Options positioning has shifted meaningfully since the earnings print. The put/call ratio ran as high as 1.92 — a 52-week high — in the days immediately following results, reflecting peak defensive positioning. By May 12 it had eased back to 1.21, just slightly above its 20-day average of 1.16. That normalisation after an options-driven spike is worth noting: the immediate panic hedge appears to be unwinding, though puts still dominate open interest.
The insider picture offers a mild counterpoint. In late February and early March, the CEO Richard Mack, CFO Mike McGillis, and lead independent director Ed Walter all bought stock at prices between $2.28 and $2.41 — a combined net inflow of around $224,000 over 90 days. Those purchases came just before the Q1 miss sent the stock below those entry levels. The purchases are not large enough in dollar terms to shift the fundamental thesis, but the cluster of C-suite buying at levels close to today's price is at least notable context.

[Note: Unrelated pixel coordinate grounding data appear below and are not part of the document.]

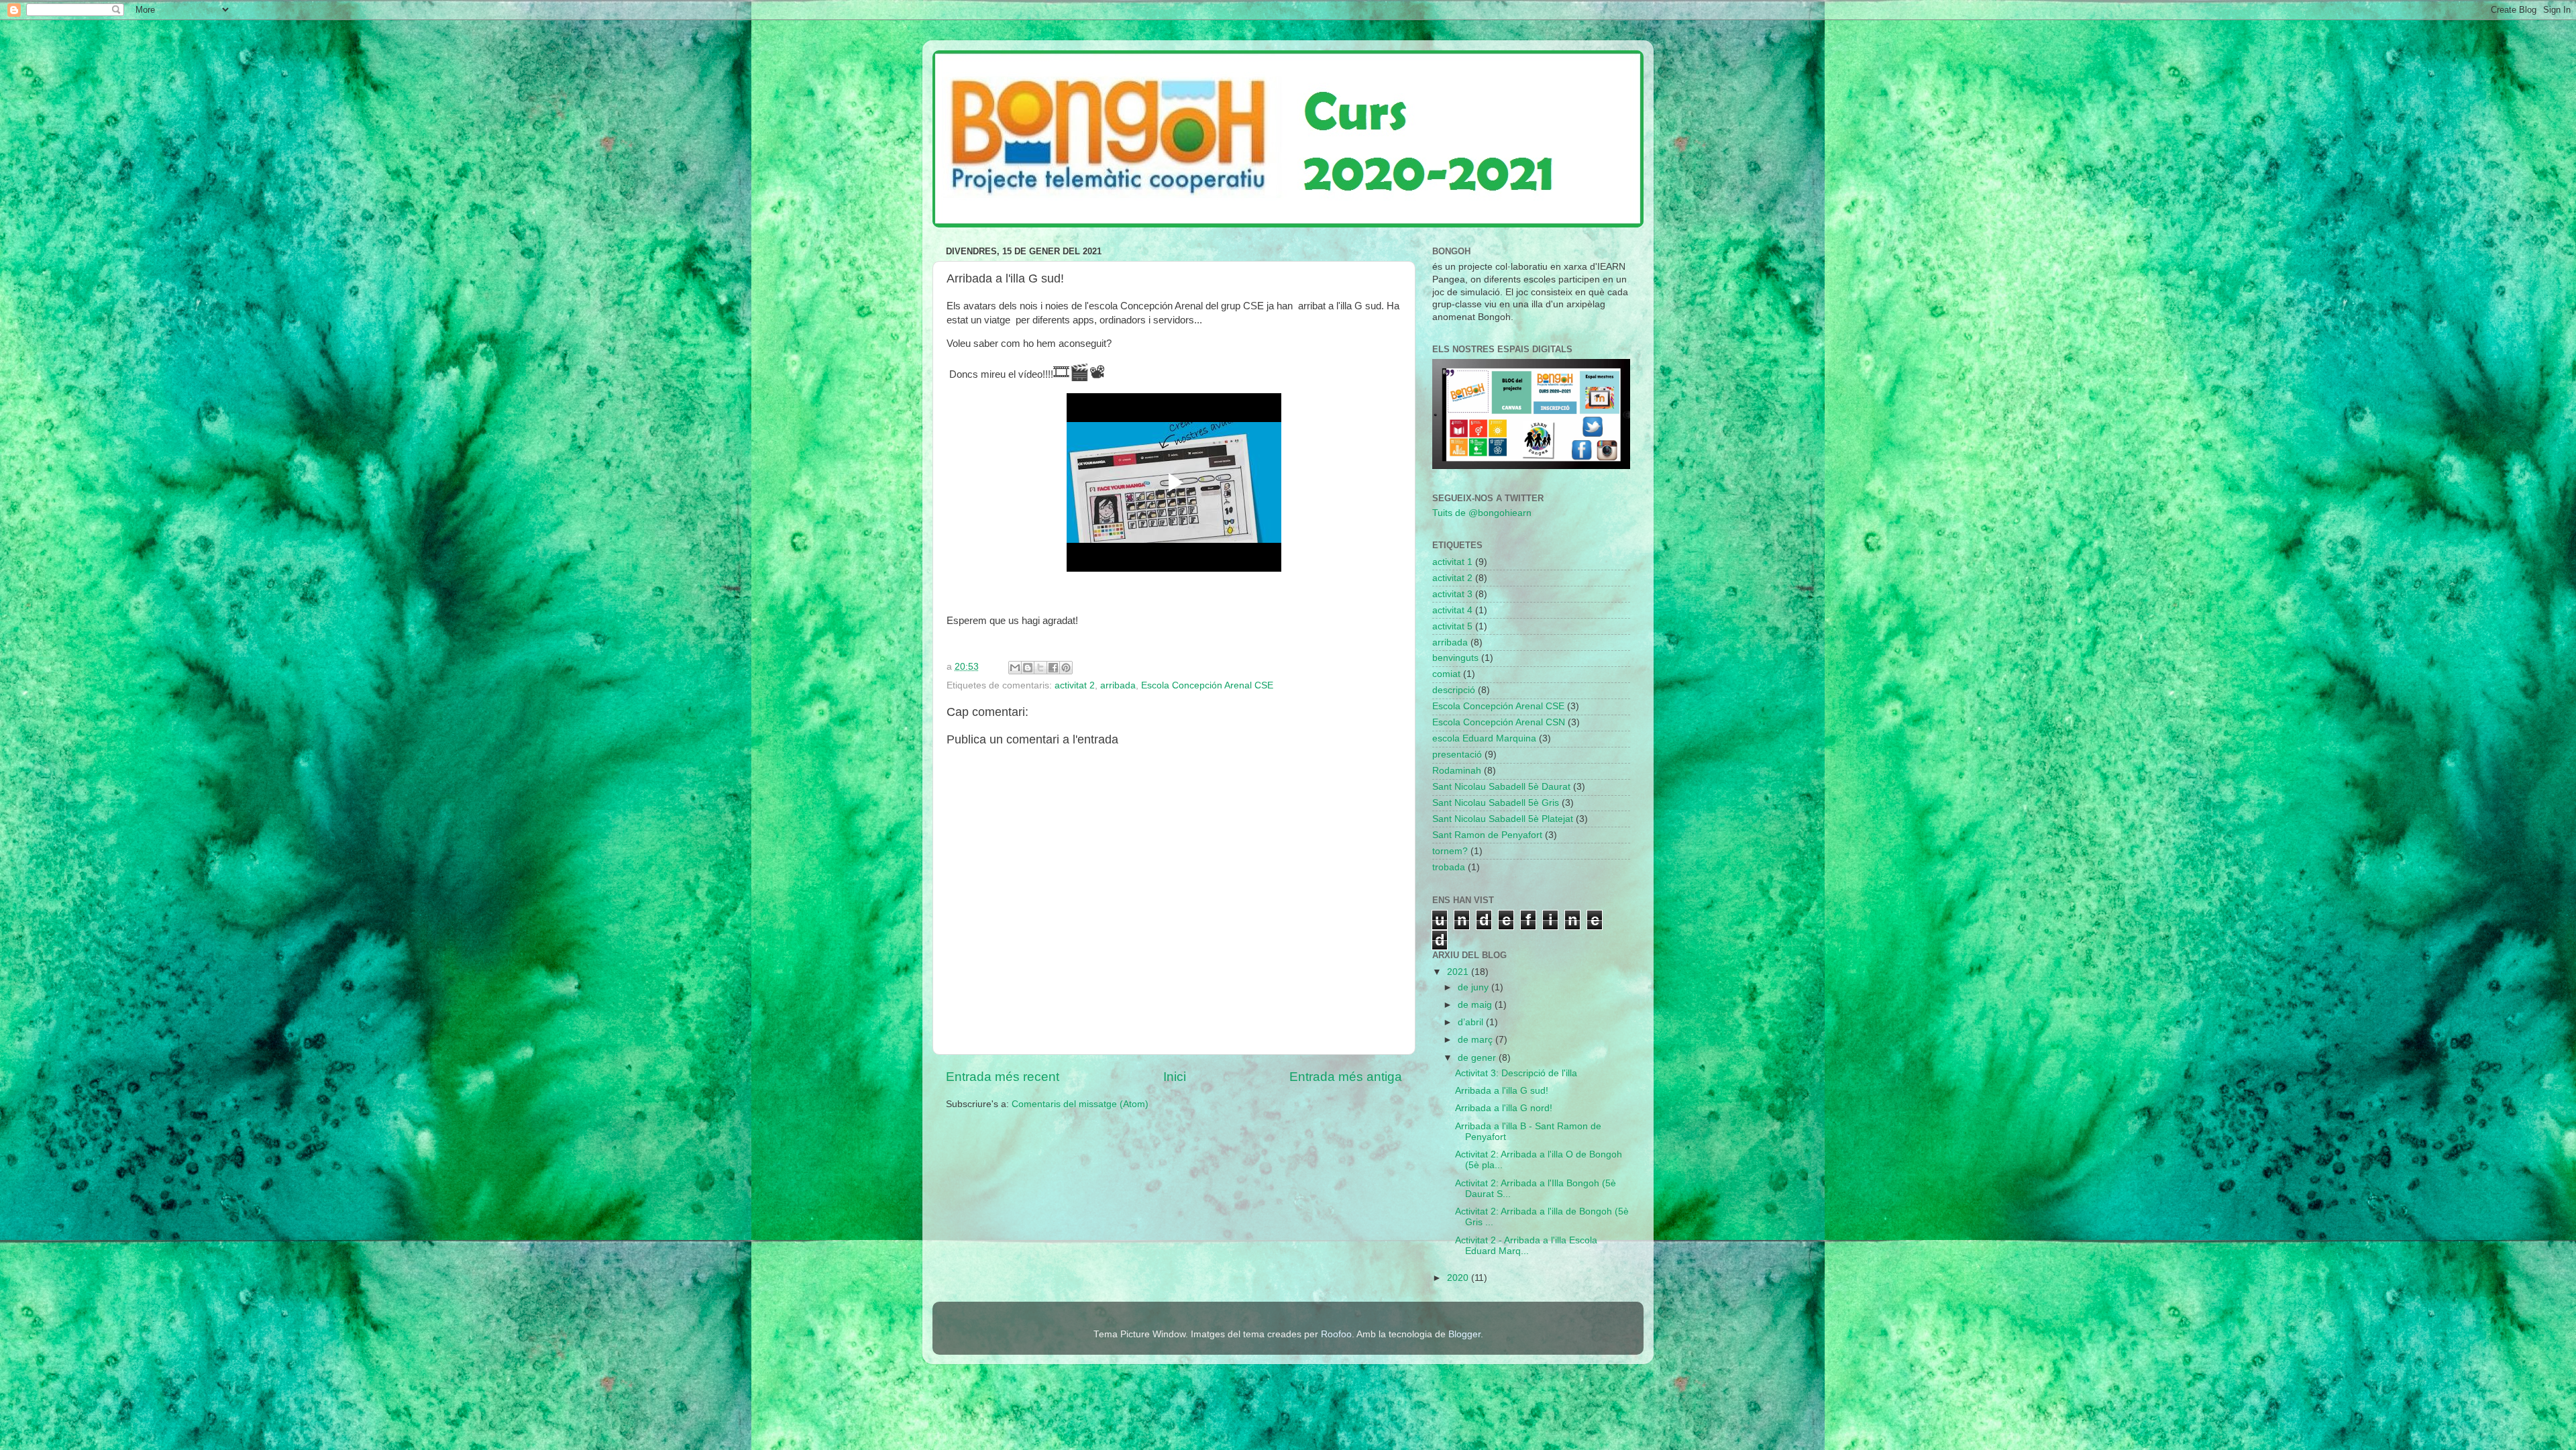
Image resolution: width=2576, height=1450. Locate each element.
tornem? (1450, 851)
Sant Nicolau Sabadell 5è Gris (1495, 803)
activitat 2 (1075, 685)
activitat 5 (1452, 626)
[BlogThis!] (1027, 667)
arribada (1118, 685)
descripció (1453, 690)
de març (1476, 1040)
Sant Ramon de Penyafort (1487, 835)
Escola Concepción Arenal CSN (1498, 722)
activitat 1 (1452, 562)
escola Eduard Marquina (1484, 738)
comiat (1446, 674)
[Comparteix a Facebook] (1053, 667)
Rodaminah (1456, 771)
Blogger (1464, 1334)
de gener (1478, 1058)
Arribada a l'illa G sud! (1501, 1091)
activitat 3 (1452, 594)
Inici (1174, 1077)
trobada (1448, 867)
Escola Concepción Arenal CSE (1207, 685)
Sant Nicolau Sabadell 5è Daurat (1501, 787)
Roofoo (1336, 1334)
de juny (1474, 987)
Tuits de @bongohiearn (1482, 513)
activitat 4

On the institutional side, ownership is concentrated. Hyundai Investment Management and Spring Creek Capital together hold roughly 25% of shares. BlackRock added 124,000 shares as recently as April, and Vanguard added 256,000 through March. Both are passive flows likely driven by index rebalancing rather than a directional view, but the lack of any large-holder exit from the register suggests the stock has not yet triggered a forced seller dynamic.
With the June 3 earnings date now the dominant near-term focal point, the key question is whether the pace of loan resolutions and credit normalisation — the pillars of the bull case — show any improvement over Q1's dismal print, or whether book value continues its decline.